#### EXCERPT:
───
Portrait of a Hero
John Greeves on wartime artist Elva Blacker
IN the annals of official war artists, you won’t come across the name Elva Blacker. Though never commissioned, her drawings and paintings made at RAF Biggin Hill, London, and RAF Manston, Kent, constitute the largest body of art illustrating RAF station life ever undertaken. Consisting of over 1,000 portraits and sketches, they have since been heralded by the RAF as “an unrivalled record.”
“It’s the largest collection of its kind, greater in number than any commissioned war artist and captures a period of three years, not just through one or two paintings but through a timeline of personnel she encountered at Biggin Hill,” says Rebecca Jones, Elva’s great-niece. Enormously proud of Elva’s accomplishments, Rebecca is determined to highlight the artwork’s importance.
When World War II broke out Elva drove vehicles for the Blood Transfusion Service until 1942 when she was called up at the age of 34. She joined the WAAF as an
Aircraftwoman and became a Motor Transport Driver. It sounds as if she was fearless in an emergency:
“During her lifetime she owned several motorbikes and had a reputation for being terrifying on the road,” Rebecca laughs. Elva was then posted to Fighter Command Biggin Hill where she drove ambulances, until she became the personal driver to the Chief Intelligence Officer.
Unlike commissioned war artists of the period such as Laura Knight, Elva’s compositions aren’t staged, but record life as it happened. She was first asked to paint vehicle number plates at Biggin Hill before her real talent was discovered. Gaining ready access to the sick quarters, crew rooms, operation room and debriefing sessions, Elva captured in a few war-torn years over a thousand service personnel on and off operational duty.
───
Please carry the article on wartime artist Elva Blacker forward from its final sentence.

[Saved records]
───
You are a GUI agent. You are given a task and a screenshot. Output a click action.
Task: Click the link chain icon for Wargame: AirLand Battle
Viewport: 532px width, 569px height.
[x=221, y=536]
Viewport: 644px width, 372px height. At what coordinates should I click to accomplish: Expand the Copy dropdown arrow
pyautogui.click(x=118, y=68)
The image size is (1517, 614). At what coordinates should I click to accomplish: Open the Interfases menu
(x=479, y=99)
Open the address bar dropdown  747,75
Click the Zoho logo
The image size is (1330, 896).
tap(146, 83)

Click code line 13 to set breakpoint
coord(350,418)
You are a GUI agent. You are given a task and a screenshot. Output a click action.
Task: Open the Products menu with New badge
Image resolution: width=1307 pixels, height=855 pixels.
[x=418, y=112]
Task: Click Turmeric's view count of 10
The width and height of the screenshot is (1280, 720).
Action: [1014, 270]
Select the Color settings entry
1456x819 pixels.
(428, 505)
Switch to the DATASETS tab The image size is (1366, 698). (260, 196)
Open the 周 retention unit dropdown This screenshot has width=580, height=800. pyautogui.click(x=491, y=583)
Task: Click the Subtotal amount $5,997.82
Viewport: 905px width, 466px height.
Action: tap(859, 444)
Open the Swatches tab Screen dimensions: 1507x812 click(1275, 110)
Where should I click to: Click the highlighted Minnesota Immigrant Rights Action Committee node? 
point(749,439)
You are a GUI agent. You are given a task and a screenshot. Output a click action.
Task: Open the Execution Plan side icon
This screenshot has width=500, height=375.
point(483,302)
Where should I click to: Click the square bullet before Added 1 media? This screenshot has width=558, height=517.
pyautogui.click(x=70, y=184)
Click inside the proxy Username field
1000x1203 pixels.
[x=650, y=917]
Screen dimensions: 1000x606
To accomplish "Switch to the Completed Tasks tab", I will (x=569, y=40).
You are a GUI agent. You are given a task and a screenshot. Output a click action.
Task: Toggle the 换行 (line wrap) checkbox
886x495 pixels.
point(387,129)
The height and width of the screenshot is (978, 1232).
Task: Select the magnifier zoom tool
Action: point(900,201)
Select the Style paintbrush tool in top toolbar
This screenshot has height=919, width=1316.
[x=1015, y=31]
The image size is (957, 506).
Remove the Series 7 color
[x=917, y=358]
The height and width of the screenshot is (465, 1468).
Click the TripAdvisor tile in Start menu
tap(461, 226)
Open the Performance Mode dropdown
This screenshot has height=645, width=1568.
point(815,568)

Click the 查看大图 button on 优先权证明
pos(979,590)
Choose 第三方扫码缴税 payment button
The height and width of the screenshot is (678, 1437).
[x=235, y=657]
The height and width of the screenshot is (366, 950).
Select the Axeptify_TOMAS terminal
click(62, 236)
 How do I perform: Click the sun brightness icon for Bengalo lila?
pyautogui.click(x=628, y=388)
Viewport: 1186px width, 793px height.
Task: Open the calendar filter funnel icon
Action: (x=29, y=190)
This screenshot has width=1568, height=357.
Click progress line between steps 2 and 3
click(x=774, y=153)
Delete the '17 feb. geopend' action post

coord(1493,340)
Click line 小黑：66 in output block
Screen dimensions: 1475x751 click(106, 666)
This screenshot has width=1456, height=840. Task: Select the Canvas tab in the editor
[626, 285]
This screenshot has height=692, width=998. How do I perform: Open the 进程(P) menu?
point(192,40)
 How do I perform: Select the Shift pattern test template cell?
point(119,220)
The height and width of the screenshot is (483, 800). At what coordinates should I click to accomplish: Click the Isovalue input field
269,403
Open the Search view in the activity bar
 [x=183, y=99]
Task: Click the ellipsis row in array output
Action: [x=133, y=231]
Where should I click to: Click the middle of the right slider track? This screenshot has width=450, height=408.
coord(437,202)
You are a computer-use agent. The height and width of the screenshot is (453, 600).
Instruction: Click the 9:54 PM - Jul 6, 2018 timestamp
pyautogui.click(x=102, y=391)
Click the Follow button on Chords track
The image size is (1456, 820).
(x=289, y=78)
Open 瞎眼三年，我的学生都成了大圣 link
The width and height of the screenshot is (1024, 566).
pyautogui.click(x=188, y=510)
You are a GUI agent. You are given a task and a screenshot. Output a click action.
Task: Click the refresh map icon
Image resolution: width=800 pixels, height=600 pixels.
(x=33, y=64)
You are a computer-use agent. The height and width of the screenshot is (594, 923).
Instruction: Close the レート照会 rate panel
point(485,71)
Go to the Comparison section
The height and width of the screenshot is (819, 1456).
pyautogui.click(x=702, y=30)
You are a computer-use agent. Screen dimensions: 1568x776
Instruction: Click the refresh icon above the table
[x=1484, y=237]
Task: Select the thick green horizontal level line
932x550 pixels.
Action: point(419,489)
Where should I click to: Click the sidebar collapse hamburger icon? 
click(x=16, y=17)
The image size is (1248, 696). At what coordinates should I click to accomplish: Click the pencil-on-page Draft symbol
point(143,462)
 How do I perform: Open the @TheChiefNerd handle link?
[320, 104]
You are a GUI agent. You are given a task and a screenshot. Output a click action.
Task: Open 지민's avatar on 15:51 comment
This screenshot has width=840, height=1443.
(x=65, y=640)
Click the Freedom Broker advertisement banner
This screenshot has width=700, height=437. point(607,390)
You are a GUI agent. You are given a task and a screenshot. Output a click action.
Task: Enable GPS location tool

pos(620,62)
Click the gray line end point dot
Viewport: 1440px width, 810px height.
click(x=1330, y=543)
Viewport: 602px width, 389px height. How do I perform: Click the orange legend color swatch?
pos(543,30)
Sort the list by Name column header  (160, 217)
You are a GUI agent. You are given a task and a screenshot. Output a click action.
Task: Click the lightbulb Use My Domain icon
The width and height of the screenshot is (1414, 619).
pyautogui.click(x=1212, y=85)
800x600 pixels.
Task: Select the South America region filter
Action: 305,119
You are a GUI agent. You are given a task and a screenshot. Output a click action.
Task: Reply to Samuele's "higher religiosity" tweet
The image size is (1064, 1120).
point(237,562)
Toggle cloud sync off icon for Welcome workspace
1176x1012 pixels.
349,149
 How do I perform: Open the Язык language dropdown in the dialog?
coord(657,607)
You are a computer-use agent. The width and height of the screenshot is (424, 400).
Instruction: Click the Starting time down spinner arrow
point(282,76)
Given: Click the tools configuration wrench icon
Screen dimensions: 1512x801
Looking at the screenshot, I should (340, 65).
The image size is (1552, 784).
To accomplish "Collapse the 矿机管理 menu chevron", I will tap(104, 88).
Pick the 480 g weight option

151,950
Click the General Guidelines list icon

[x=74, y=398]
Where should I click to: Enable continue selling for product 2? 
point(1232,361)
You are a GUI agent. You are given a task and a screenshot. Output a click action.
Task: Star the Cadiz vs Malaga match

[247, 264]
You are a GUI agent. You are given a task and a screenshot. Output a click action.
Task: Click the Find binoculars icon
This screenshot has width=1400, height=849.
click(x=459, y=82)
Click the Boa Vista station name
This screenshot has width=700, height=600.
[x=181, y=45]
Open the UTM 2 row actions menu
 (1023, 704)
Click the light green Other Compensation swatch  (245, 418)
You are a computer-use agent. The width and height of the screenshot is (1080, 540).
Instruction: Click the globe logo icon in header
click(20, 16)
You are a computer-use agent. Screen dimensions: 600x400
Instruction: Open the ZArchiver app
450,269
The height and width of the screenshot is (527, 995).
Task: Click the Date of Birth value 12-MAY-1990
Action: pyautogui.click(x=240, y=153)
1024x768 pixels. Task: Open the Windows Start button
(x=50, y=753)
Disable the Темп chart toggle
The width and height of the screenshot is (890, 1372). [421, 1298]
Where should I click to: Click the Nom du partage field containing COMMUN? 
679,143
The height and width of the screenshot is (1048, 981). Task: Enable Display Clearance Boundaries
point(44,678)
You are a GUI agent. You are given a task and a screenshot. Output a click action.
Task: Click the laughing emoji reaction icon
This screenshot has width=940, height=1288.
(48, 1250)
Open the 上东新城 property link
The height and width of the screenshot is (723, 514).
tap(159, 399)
───
#### FINAL RESULT:
“Bohemian, eccentric, free spirited, philanthropic, kind and spiritual. She was also a very binary person, excruciatingly shy, but with the right people she was comfortable, absolutely flamboyant, bonkers and full of fun,” says Rebecca. According to the other WAAFs who served with her, Elva was always sketching. She picked subjects ranging from RAF ground crew, transport drivers, chaplains, operations rooms and aircrew, many of whom were from overseas: Australia, South Africa, Canada, Poland, Czechoslovakia, as well as pilots from the Free French Airforce. Tragically, several of her portraits remained incomplete – many never returned from their missions.
Among her numerous individual portraits is Squadron Leader Alan Deere DSO, DFC and Bar, a New Zealand fighter ace who was credited with the destruction of 22 enemy aircraft, as well as Commandant René Mouchotte DFC, a revered pilot of the Free French Airforce. He, along with Edward “Jack” Charles, shared the 999th and 1,000th kill for the Biggin Hill Wing. The 1,000th enemy
aeroplane was a significant prize and the pilots agreed to share the honour. It was marked by a huge party at the Grosvenor House Hotel, London, with Churchill and de Gaulle in attendance.
Despite wartime shortages including paper rationing, Elva was able to work in a range of media, never limiting herself, and using whatever came to hand. Her enormous output included watercolours, oils on board and canvas, and sketches drawn in ink, often refined and subtle in technique. She could produce delicate and precise studies having been a successful miniaturist before the war, painting notable figures such as George Bernard Shaw. Her wartime ink portraits, however, took on another dimension, often with detailed features, like the eyes, accompanied by much looser and nebulous strokes to demark clothing and background.
One of her paintings, a study of pilots at a debriefing session at Biggin Hill, was included in an RAF exhibition at the National Portrait Gallery in 1943, where it was viewed by the late Queen Mother who is known to have talked to the artist. Group studies were not an uncommon theme for her, offering an insight into the workings of an RAF communications room, or showing how her fellow drivers relaxed in the motor transport rest room.
“Elva used her art as a social lubricant,” says Rebecca. In one letter Elva confessed her dread of socialising, admitting: “Instead of going to the pub, I would wend my way to whichever section I was currently painting.” Art was a release which enabled her to relax and speak freely with her subjects.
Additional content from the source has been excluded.